■ **Problem description**
Every entry that follows needs to be repeated exactly.

:: Listed entries

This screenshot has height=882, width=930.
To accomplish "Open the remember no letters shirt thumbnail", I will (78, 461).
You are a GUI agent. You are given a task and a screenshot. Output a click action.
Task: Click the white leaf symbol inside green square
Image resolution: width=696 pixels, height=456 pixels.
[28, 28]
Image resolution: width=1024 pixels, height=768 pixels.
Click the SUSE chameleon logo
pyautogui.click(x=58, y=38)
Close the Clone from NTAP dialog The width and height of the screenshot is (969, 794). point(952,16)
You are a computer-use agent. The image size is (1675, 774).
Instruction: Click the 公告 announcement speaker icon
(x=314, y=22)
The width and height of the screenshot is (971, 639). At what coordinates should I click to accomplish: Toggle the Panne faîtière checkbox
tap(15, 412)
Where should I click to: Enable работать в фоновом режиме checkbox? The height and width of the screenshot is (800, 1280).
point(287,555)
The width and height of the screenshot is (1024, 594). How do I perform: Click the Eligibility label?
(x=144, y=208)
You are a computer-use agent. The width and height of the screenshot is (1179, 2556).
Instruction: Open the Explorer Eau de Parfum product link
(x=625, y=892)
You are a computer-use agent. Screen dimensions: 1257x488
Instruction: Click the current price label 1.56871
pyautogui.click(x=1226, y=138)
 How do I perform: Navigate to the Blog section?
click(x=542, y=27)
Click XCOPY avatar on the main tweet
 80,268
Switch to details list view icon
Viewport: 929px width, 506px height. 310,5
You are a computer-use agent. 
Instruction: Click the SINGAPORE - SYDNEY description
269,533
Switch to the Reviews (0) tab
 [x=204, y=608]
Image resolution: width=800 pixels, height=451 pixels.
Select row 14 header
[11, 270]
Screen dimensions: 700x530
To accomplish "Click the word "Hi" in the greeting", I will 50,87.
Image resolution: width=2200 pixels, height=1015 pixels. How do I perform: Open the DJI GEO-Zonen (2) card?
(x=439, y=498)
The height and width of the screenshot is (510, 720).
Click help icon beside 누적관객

::::

■ **Result of the exercise**
This screenshot has height=882, width=930.
To accomplish "Open the remember no letters shirt thumbnail", I will (78, 461).
You are a GUI agent. You are given a task and a screenshot. Output a click action.
Task: Click the white leaf symbol inside green square
Image resolution: width=696 pixels, height=456 pixels.
[28, 28]
Image resolution: width=1024 pixels, height=768 pixels.
Click the SUSE chameleon logo
pyautogui.click(x=58, y=38)
Close the Clone from NTAP dialog The width and height of the screenshot is (969, 794). point(952,16)
You are a computer-use agent. The image size is (1675, 774).
Instruction: Click the 公告 announcement speaker icon
(x=314, y=22)
The width and height of the screenshot is (971, 639). At what coordinates should I click to accomplish: Toggle the Panne faîtière checkbox
tap(15, 412)
Where should I click to: Enable работать в фоновом режиме checkbox? The height and width of the screenshot is (800, 1280).
point(287,555)
The width and height of the screenshot is (1024, 594). How do I perform: Click the Eligibility label?
(x=144, y=208)
You are a computer-use agent. The width and height of the screenshot is (1179, 2556).
Instruction: Open the Explorer Eau de Parfum product link
(x=625, y=892)
You are a computer-use agent. Screen dimensions: 1257x488
Instruction: Click the current price label 1.56871
pyautogui.click(x=1226, y=138)
 How do I perform: Navigate to the Blog section?
click(x=542, y=27)
Click XCOPY avatar on the main tweet
 80,268
Switch to details list view icon
Viewport: 929px width, 506px height. 310,5
You are a computer-use agent. 
Instruction: Click the SINGAPORE - SYDNEY description
269,533
Switch to the Reviews (0) tab
 [x=204, y=608]
Image resolution: width=800 pixels, height=451 pixels.
Select row 14 header
[11, 270]
Screen dimensions: 700x530
To accomplish "Click the word "Hi" in the greeting", I will 50,87.
Image resolution: width=2200 pixels, height=1015 pixels. How do I perform: Open the DJI GEO-Zonen (2) card?
(x=439, y=498)
The height and width of the screenshot is (510, 720).
Click help icon beside 누적관객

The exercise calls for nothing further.